House debates

Monday, 3 November 2025

Adjournment

Briffa, Father John, SDB, OAM

7:54 pm

Photo of David MoncrieffDavid Moncrieff (Hughes, Australian Labor Party) Share this | Hansard source

I'm a proud Bosco boy, and in October the Bosco and the broader Engadine-Heathcote community lost a treasured member of our community and an icon of our history. Father John Briffa SDB, OAM, who passed in the late hours of Wednesday 22 October, founded two of the great institutions of Engadine and Heathcote: St John Bosco High School and John Paul Village.

Father John Briffa had been a part of Engadine life since 1964. He first came to Engadine as the resident priest at Boys Town, now the Dunlea Centre, and he became the parish priest at St John Bosco Parish in 1968. Father Briffa was someone who listened to the community's needs and took actions to meet them. He arrived at a time when Engadine and its surrounding suburbs were much less developed. He quickly identified the greatest challenges for Engadine: a lack of aged-care facilities and no local Catholic high school. Members of the parish were placing elderly relatives in care in other parts of Sydney, and students were travelling out of Engadine for high school to receive Catholic education. Father Briffa took action, and he started institutions that have grown beyond anyone's imaginings.

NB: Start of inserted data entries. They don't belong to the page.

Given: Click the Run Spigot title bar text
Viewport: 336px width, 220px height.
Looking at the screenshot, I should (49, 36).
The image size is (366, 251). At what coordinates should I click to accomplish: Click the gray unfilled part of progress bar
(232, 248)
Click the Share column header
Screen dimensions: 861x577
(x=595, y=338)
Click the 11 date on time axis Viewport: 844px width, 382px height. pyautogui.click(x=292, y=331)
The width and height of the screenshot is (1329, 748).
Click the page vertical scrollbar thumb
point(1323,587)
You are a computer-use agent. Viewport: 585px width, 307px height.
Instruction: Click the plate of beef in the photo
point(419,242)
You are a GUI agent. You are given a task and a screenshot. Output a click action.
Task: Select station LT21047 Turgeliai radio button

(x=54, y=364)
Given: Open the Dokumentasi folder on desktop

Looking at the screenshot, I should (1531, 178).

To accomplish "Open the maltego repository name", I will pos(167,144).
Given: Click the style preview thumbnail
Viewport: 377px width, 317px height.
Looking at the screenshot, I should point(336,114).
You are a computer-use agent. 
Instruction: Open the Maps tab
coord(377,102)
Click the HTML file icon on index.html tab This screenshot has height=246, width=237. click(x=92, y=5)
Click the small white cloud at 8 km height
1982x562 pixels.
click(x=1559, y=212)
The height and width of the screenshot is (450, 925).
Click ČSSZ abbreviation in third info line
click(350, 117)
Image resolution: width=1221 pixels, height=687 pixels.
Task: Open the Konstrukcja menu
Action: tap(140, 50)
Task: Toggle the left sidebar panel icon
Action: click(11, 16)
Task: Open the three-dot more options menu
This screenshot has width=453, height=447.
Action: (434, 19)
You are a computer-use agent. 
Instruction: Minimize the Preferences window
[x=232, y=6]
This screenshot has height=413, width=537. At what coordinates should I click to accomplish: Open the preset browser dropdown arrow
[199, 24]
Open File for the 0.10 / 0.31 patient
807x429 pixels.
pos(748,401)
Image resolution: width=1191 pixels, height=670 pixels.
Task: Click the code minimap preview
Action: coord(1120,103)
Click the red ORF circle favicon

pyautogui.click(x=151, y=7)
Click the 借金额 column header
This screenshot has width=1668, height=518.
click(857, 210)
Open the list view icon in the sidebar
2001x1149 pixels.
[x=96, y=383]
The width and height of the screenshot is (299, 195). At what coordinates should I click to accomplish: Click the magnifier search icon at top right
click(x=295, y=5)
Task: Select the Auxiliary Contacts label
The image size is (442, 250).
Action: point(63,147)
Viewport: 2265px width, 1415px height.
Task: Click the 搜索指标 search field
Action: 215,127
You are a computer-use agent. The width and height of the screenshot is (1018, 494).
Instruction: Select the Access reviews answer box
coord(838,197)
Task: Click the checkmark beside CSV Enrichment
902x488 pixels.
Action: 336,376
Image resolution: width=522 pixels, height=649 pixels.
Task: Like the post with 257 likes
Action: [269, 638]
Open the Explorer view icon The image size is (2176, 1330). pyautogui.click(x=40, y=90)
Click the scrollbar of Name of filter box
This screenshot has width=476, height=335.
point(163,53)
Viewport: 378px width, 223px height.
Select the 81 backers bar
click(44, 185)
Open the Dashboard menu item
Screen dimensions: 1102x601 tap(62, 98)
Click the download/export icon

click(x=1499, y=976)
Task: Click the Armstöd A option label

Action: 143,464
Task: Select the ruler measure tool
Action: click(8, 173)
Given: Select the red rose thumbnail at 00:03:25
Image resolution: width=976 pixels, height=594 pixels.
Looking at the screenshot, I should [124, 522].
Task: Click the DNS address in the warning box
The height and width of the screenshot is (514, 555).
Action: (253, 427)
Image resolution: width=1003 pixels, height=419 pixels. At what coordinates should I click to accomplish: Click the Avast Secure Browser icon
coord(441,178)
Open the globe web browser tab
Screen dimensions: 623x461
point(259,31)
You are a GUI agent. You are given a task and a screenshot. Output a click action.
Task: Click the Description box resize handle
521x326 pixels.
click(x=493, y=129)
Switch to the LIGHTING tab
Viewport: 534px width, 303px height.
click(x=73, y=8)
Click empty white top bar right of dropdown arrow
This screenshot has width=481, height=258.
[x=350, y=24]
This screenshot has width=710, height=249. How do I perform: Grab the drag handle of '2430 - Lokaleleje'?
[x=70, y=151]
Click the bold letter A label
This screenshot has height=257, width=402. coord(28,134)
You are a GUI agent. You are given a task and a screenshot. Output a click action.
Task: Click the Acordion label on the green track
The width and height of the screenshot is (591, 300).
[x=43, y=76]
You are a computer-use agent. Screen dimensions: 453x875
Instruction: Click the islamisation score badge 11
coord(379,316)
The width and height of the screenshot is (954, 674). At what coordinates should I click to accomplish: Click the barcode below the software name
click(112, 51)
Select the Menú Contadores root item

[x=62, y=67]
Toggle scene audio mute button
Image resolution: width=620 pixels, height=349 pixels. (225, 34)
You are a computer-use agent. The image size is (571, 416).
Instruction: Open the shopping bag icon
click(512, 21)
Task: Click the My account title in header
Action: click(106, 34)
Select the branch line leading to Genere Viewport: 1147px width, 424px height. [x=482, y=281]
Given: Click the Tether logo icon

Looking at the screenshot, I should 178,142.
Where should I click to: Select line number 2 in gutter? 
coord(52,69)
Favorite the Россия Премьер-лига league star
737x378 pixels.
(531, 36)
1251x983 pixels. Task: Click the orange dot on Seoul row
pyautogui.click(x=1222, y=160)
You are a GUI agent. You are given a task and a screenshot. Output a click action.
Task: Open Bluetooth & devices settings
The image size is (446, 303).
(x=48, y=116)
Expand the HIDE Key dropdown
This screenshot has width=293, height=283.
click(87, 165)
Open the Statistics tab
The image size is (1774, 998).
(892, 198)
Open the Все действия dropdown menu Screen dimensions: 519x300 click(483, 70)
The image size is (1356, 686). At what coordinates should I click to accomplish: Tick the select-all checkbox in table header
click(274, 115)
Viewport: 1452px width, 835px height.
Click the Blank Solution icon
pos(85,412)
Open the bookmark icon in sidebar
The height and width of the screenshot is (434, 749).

One of Father Briffa's most enduring legacies is the high school at which I had the privilege to learn. St John Bosco College, originally St John Bosco High School, was founded in 1978 under the initiative of the parish of St John Bosco and under Father Briffa's leadership. When he arrived, the parish, the school system and the aged-care services were all in various states of growth, but he quickly understood that this was a community in need of strong, cohesive institutions and a sense of belonging.

Bosco is a very important part of my life. I was baptised and confirmed there and I went to school there. The library in the school is named for Father Briffa, in recognition of what he contributed to it. He did not build so that his name would be on the wall; he built so future generations could stand on firm ground. He did not simply open a school; he saw it as a family, a community and something that prepared young people not only for exams but for life. The Salesian ethos emphasises that education is not simply about curriculum but about relationships, pastoral care and opportunity. The school's motto, 'Gaudium et spes', meaning 'joy and hope', reflects Father Briffa's vision of a school being more than a place for knowledge gain.

Father Briffa also saw to the needs of older members of our community. In 1985, the parish of St John Bosco in Engadine, under his leadership, opened John Paul Village in Heathcote, a retirement and aged-care village conceived to meet a local need for seniors to live with dignity in their community. Father Briffa had been taking calls from parishioners seeking somewhere for themselves and their elderly parents to live. A chance meeting with a Uniting Church minister, Reverend Keith Biddle, saw the two churches join forces. Forty years on, the village, now operated by St Vincent's Care, is still serving the community. Today it's home to more than 400 residents in aged-care rooms and independent living units.

I was fortunate enough to attend the ruby anniversary spring fair for John Paul Village a few weeks ago, in October. Father Briffa was the guest of honour at the celebration of the ruby jubilee mass for the foundation of John Paul Village. The mass was also attended by the Premier of New South Wales, Chris Minns. When I knew Father Briffa, he was the chaplain of John Paul Village, a position he took up in 2001. He was still serving the community that he'd started all those years ago.

Father Briffa knew the parish as a community. He recognised that young and old people alike needed place, purpose and care, and he helped build the infrastructure that framed that vision. For Engadine and Heathcote, this was transformative. He acted when he saw a need. The aged-care village was born because seniors in the parish had nowhere local to go. The school was born because the community needed a Catholic secondary option. He combined vision with concrete steps.

I give thanks tonight for Father John Briffa's life, his service, his humility and his steadfast dedication. His work remains visible in the classrooms where students learn, in the aged-care village where seniors live and in the parish gatherings that remember him. Father Briffa often said: 'These are my people. This is the family that God gave me.' I am deeply inspired by the power of his local initiatives and the role community leadership plays when it is grounded in compassion and when we hold the aim of the kind of community he forged—one that welcomes, supports, challenges and allows each generation to inherit a strong sense of community and belonging. The return on education from Bosco, the benefits of care from John Paul Village and the community that remains—these are multigenerational. For us in public life, that reminder is vital. We invest today for people not yet born.

Father Briffa's passing at the age of 97 marks the end of an era for Bosco, but it's an era that invites reflection on the legacy of education, justice, care and community building that continues to bear fruit. Father Briffa's funeral will be held tomorrow, Tuesday 4 November, at 10 am. God bless the soul of Father Briffa, a man who lived the gospel and built communities that will carry his legacy for many years to come. May he rest in peace.